I confirmed with GDOT that the pothole indeed had reopened and crews had to block the right lane to repair. That lasted for a couple of hours and cleared just after I flew over it in the WSB Skycopter. But less than an hour later, Shields and our teammate Alex Williams noticed the pavement opening again. Williams let GDOT know what he was seeing on the WSB Jam Cam and a crew returned to service the void. This repeated problem wasn’t just a coincidence here.
“The shoulder had to be widened two inches in order to utilize it as a lane during bridge work in the center lane of the interstate. Using it for travel enabled us to maintain two lanes of travel without splitting traffic around both sides of the work zone,” GDOT District Engineer Kathy Zahul told the AJC and 95.5 WSB.
“During the widening, the contractor encountered concrete and a duct bank that houses the fiber for our ITS communications. We now believe water is being trapped between that duct bank and the widened section. When traffic runs on pavement that has water in the layers beneath it, the flexing causes movement that makes the asphalt develop cracks that get worse over time. The water is not noticeable on the surface, so the issue was hidden until recently,” Zahul explained. That fiber cable is what powers GDOT’s cameras.
This explanation accounts for the problems at Barrett Parkway. But the initial one back near I-575 was likely due to the typical aging of infrastructure, a far less unique issue. It has not opened up since its initial repair.
Another pothole opened up at least twice in the right lane of the work zone on I-285/westbound (Outer Loop) west of Ashford Dunwoody Road in DeKalb County. Crews had to work there in extended bouts to fill another hole in a shoulder that construction lane-shifting made into a lane. The wear and tear on pavement not intended to be driven over that much is likely the cause. And the lane shifts over the seams in between lanes continue to open small potholes all through that area.

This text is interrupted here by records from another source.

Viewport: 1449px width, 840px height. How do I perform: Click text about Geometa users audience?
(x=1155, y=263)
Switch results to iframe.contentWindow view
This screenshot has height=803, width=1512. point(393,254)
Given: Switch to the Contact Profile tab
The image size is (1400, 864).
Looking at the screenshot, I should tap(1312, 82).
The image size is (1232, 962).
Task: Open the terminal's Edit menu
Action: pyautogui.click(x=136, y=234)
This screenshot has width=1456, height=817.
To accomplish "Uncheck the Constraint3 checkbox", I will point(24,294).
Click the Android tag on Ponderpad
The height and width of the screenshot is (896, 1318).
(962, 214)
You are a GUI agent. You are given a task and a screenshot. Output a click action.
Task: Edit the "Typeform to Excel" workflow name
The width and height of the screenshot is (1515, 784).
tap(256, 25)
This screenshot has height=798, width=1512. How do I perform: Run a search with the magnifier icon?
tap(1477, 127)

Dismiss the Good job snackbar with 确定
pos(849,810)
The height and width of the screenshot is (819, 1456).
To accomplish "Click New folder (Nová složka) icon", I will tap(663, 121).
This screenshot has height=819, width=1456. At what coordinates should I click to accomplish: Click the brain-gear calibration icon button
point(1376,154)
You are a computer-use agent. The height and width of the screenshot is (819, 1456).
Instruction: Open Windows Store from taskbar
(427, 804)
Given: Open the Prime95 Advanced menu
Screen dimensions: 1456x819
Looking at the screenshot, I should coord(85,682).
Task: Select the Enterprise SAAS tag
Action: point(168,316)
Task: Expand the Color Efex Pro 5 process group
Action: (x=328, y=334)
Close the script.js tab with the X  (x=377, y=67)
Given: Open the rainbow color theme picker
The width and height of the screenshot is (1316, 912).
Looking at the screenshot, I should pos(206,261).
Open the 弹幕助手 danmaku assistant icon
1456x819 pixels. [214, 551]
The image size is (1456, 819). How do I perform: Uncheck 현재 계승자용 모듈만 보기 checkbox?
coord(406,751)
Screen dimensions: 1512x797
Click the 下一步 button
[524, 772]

“Think about putting lightbulbs in your house: not one seems to burn out. They all burn out at once,” GDOT spokesperson Natalie Dale said, explaining that increased focus on the roads by work crews and an aging infrastructure all factor into why several failures have recently appeared. “In my many years at GDOT, it’s sort of ironic that it happens that you see. Bad things happen in threes.”
Dale encouraged the motoring public to help the state fix these holes even faster. “If anyone sees anything, we want to them to dial 5-1-1 to report conditions on our roadways.”
We also encourage all of you to call our WSB Traffic Center with an easy push of the button on our WSB Radio App or our Triple Team Traffic Alerts App. In fact, go ahead and save this number: 404-897-7358. Outside of GDOT or an area 911 center, we are Atlanta’s only 24-Hour Traffic Center.
A freak instance, combined with some extra scrutiny, aging infrastructure, and bad luck have all factored into the seeming increase in potholes on the Atlanta freeways. The only thing drivers can do is keep their eyes open for the problems and remain patient in the delays behind the closures.